> [TASK DESCRIPTION] Below is a block of records. Copy every line in it that contains the word "will".

Stored entries:

^^^^^^^^^^^^^^^^

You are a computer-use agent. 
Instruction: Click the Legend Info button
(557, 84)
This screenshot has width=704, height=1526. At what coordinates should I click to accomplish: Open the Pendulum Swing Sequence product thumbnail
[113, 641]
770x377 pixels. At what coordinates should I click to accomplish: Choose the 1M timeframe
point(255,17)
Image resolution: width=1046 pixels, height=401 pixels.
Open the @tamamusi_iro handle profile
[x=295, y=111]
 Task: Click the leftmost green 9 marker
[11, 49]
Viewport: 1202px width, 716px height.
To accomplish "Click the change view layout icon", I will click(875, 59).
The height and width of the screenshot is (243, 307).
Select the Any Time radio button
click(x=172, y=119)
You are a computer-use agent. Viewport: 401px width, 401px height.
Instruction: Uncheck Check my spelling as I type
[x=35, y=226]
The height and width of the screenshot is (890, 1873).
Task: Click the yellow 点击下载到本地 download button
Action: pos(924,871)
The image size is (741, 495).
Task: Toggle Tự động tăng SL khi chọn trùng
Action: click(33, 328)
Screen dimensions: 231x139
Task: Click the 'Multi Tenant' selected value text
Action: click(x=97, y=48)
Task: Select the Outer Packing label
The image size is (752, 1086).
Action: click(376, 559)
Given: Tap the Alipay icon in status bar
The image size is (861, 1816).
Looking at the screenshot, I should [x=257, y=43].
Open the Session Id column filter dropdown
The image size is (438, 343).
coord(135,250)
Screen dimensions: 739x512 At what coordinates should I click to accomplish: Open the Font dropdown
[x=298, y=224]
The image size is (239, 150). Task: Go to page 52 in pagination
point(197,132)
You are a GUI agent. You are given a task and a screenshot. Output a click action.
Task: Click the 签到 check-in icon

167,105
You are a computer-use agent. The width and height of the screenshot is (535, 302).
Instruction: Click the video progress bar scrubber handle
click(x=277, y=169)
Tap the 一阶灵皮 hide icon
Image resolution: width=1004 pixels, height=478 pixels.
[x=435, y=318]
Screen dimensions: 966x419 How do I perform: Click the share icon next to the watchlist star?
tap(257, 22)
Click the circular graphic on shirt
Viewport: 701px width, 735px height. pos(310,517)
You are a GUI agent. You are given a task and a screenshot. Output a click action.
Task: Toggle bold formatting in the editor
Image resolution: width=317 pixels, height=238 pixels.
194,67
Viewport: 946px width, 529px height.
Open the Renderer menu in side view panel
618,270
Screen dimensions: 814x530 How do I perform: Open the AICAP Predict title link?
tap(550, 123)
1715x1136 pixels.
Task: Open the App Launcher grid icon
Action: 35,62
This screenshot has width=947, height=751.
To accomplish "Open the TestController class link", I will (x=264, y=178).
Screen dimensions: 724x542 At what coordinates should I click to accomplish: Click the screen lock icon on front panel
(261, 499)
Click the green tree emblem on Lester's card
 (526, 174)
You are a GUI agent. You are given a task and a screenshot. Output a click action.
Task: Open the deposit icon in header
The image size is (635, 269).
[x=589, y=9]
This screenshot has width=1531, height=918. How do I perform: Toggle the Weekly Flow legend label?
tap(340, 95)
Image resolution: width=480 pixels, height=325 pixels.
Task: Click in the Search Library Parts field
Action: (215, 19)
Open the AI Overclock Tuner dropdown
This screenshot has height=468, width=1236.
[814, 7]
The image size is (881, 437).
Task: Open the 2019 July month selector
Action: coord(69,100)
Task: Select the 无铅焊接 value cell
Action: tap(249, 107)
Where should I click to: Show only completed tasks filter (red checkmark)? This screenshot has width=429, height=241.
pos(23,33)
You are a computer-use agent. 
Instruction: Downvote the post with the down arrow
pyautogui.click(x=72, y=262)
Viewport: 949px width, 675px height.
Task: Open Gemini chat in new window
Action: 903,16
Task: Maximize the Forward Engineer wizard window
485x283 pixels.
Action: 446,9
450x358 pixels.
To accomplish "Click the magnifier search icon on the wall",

^^^^^^^^^^^^^^^^

> [TASK RESULT]
To accomplish "Click the change view layout icon", I will click(875, 59).
To accomplish "Open the TestController class link", I will (x=264, y=178).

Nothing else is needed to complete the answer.